Task brief:
Search the listing for the word "accomplish" and say how many lines have it, nothing besides.

Materials provided:
━━━
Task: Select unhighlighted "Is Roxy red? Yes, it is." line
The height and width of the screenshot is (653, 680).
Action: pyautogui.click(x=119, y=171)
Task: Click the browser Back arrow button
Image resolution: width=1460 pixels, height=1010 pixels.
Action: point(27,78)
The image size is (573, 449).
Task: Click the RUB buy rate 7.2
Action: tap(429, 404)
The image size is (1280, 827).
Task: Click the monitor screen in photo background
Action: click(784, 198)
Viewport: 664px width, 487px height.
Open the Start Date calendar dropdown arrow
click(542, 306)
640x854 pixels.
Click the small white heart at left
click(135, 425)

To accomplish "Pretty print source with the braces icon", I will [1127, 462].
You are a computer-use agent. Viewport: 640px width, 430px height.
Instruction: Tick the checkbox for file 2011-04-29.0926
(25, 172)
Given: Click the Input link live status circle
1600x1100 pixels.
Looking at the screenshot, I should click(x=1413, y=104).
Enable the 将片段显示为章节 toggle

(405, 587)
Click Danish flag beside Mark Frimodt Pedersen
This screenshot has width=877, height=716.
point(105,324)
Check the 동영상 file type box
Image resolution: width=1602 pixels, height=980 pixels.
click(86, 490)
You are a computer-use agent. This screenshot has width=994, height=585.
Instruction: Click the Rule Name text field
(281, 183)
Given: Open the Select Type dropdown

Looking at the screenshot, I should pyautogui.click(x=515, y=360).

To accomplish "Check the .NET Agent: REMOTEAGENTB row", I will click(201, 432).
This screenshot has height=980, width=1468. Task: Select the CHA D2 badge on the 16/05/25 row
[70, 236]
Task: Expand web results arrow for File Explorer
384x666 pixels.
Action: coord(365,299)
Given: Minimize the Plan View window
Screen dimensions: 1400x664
━━━
Result of this task:
2